Some thoughts on patriotism

by John Jackson © 2010

There’ve been noises from the government about making children swear an allegiance to the Queen or British flag; in other words, they want to instil a sense of patriotism.

What does patriotism mean though?

To many people it simply means some sort of pride in one’s country, a sense of historical or cultural identity, or a unifying concept that transcends religious and ethical differences: the pride in one’s nation should have precedence over other allegiances such as religions or ethnicity. Questioning and criticism of current beliefs, views and practices is encouraged as it brings about positive change. This is known as ‘constructive patriotism’.

To others, however, patriotism is an irrational notion. It stands for a love of, and obedience to, the country of one’s residence and its government. ‘Blind patriotism’, as it is known, is characterized by unquestioning positive evaluation, staunch allegiance, and intolerance of criticism.

Instilling a sense of blind patriotism into the populace does more for government than the individual. It’s all about instilling a mindset whereby the individual should think of it as his/her duty to put the needs of their country above their own. When governments are calling for a need to instil patriotism, it’s undoubtedly the ‘blind’ version they’re thinking of!

Appeals to patriotism are often used in times of war by governments to coerce people to join and fight; much of the appeal’s power coming from the slur of claiming those who don’t do their duty for Queen and country as unpatriotic and cowardly.

Possibly the most famous illustration of this was President John F. Kennedy’s appeal to patriotism:

And so, my fellow Americans, ask not what your country can do for you; ask what you can do for your country.

It was particularly well delivered and particularly well received and, of course, that’s why so many people know it even today. It’s an archetypal example of an appeal to patriotism.

What does this short sentence mean though, and how do similar appeals relate to the UK?

Well our country is a collection of landmasses with ~58 million inhabitants. I don’t think anyone can ask pieces of land to do anything for them nor, for that matter, ask the same of so many other people. Equally, an individual cannot do anything for the pieces of land we inhabit nor for more than a few other individuals.

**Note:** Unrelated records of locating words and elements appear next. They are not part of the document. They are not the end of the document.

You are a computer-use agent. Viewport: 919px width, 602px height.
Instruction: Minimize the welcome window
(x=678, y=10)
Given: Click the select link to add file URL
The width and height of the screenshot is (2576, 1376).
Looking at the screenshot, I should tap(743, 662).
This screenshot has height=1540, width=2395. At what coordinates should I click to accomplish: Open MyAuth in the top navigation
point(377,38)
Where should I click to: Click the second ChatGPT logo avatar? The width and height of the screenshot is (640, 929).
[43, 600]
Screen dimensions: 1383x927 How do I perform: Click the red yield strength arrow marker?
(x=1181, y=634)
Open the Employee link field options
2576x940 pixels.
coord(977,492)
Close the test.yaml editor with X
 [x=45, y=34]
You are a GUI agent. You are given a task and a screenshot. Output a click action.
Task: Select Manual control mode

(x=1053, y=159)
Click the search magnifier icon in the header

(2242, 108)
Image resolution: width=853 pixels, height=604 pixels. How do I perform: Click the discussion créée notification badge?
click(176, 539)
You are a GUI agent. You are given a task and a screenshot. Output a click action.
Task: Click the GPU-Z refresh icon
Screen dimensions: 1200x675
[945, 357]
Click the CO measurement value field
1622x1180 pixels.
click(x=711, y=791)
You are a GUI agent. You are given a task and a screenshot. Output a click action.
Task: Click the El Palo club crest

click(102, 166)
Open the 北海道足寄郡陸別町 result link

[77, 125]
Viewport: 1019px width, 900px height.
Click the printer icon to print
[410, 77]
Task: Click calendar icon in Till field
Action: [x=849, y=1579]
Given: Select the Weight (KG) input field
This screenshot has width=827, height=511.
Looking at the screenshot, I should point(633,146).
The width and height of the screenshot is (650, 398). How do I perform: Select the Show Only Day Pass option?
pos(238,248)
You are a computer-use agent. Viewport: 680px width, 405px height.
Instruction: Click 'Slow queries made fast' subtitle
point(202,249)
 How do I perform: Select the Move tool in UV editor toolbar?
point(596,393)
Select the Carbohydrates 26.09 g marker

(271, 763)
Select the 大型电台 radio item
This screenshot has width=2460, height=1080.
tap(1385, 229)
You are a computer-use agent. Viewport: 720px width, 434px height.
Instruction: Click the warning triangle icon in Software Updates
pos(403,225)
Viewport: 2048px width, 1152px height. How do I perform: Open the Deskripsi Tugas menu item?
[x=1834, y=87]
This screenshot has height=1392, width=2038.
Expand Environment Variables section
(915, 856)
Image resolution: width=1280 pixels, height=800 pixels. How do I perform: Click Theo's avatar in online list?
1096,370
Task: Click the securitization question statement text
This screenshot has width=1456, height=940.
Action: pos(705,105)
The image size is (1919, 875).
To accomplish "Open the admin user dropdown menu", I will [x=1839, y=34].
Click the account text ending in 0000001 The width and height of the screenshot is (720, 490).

So using the term ‘country’ in this context just doesn’t make any sense.

Now, a country is run by its government; so perhaps when political leaders come out with this sort of jargon, what they mean by ‘your country’ is ‘your government’: country just being politicalese for government.

So if we use country in the sense that it was meant by Kennedy (and by all politicians who appeal to patriotism) then the sentence reads:

And so, my fellow Americans, ask not what your government can do for you; ask what you can do for your government.

When looked at in this manner, it’s not quite such a friendly message!

There are, of course, other issues with patriotism. Some see it as a form of, or an excuse for, racism: showing preference to one’s own type rather than others (group dynamics); and problems can arise when a sub-culture in society, such as a religious group (e.g. Muslims), holds their allegiance to their religion in higher regard than to their country of residence.

Perhaps the fundamental problem with patriotism is that it creates a group mentality. This can give rise to the problems that are caused by group dynamics, whether within a nation or with other nations; and group dynamics are an easy way for leaders (not even just political ones) to influence people’s thinking - think of 'Johnny Foreigner' in war time and 'immigrants' in peace time.

I don’t think pride in one’s country is a bad thing, but this is different from blind patriotism (which I see as an irrational notion). So let’s be proud to be British, but let’s have a more cosmopolitan attitude to other peoples and cultures.

Our children can be proud of their country and become good and responsible citizens without this notion of blind allegiance to those who are in power.

Patriotism is generally considered to be a good thing (pride in your country etc.) but as there are two main ideas as to what patriotism is (constructive and blind) we need to be wary of the equivocal use of the term. When governments are calling for patriotism to be taught to schoolchildren, we really ought to consider what it is they mean by it. We may assume it’s a good idea because patriotism is good; but if it’s a case of a non-questioning, obedient attitude being encouraged, then it might just not be such a good idea after all.